= TEXTAUSZUG =

————————

Der Mensch war sich des Bedürfnisses an Sicherheit seit dem Beginn seines Lebens auf der Erde bewußt, und er hat diesem Bewußtsein immer wieder Ausdruck verliehen. Mit der Bildung und Entwicklung der menschlichen Gesellschaft hat er dieses und andere Bedürfnisse durch die Etablierung eines Staates und der Aufstellung von Gesetzen zum Ausdruck gebracht. Dies wurde zustande gebracht, um die allgemeine Sicherheit zu festigen, Streitigkeiten und Konflikte beizulegen, die die Gesellschaft bedrohen, und Bedrohungen der Sicherheit von außen durch andere Nationen entgegenzuwirken. Die Entwicklung dieser von Menschen gemachten Gesetze erreichte erst in den letzten wenigen Jahrhunderten eine Vervollständigung als Ergebnis eines langwiedrigen Prozesses von Versuch und Irrtum.

————————

= EXTRAHIERTE INFORMATIONEN =
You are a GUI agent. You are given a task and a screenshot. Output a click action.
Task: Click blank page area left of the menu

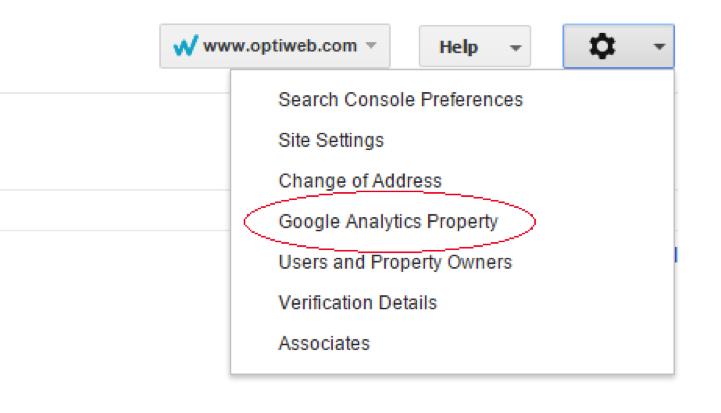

————————

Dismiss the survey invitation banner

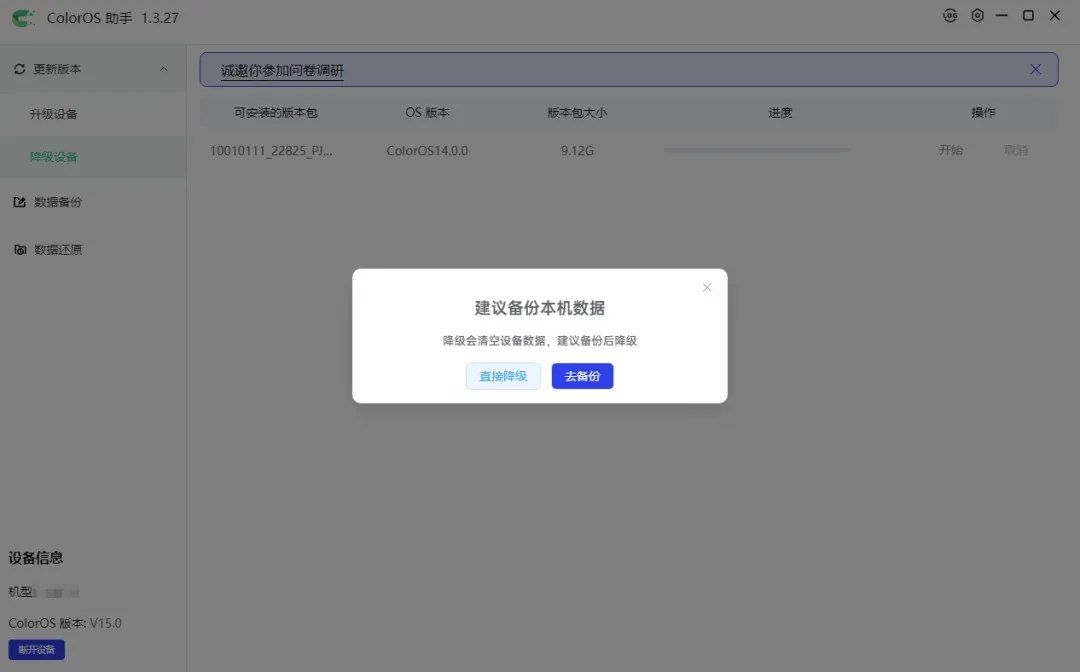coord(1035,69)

————————

= AUFGABEN ZUR ÜBUNG =
1 > Wann erreichte laut dem Text über das menschliche Sicherheitsbedürfnis die Entwicklung der von Menschen gemachten Gesetze eine Vervollständigung?
2 > Nenne alle Zwecke, für die laut dem Text über das menschliche Sicherheitsbedürfnis ein Staat etabliert und Gesetze aufgestellt wurden.
3 > Schreibe den Text über das menschliche Sicherheitsbedürfnis nach seinem letzten Satz weiter.
Die Auflistung wird hier nicht gebraucht.

= GEORDNETE ANTWORTEN =
1 > Erst in den letzten wenigen Jahrhunderten, als Ergebnis eines langwierigen Prozesses von Versuch und Irrtum.

2 >
- die allgemeine Sicherheit festigen
- Streitigkeiten und Konflikte beilegen, die die Gesellschaft bedrohen
- Bedrohungen der Sicherheit von außen durch andere Nationen entgegenwirken

3 >
Im Gegensatz dazu wurde das Gesetz des Islam Muhammad, Gottes Segen und Frieden seien auf ihm, in seiner vollkommenen Form als Teil von Gottes letzter Botschaft an die Menschheit herabgesandt. Das islamische Gesetz legt auf diese Dinge den größten Wert und stellt ein vollständiges Gesetzsystem zur Verfügung. Es berücksichtigt, dass sich die Umstände in der Gesellschaft verändern können, ebenso wie die Beständigkeit und Standhaftigkeit der menschlichen Natur. Dementsprechend enthält es verständliche Prinzipien und allgemeine Regeln, die geeignet sind, mit sämtlichen Problemen und Umständen, die das Leben irgendwann oder irgendwo mit sich bringen könnte, zurecht zu kommen. Gleicherweise hat es unveränderliche Strafen für bestimmter Verbrechen festgelegt, die von veränderten Bedingungen und Umständen nicht beeinflusst werden. Auf diese Weise werden im Islamischen Gesetz Stabilität, Flexibilität und Festigkeit kombiniert.
Von welchem Angelpunkt aus nähert sich der Islam der Verbrechensbekämpfung? Welches sind die Prinzipien, auf denen der Islamische Strafkodex basiert? Welche unterscheidenden Merkmale besitzt dieser Kodex? Welche sind die Maßnahmen, die er anwendet, um Verbrechen zu bekämpfen? Welcher Art sind die Strafen, die im Islam existieren? Welche sind die Ziele, die hinter ihrer Erlassung stehen? Dieses sind die Fragen, um die es auf den folgenden Seiten geht.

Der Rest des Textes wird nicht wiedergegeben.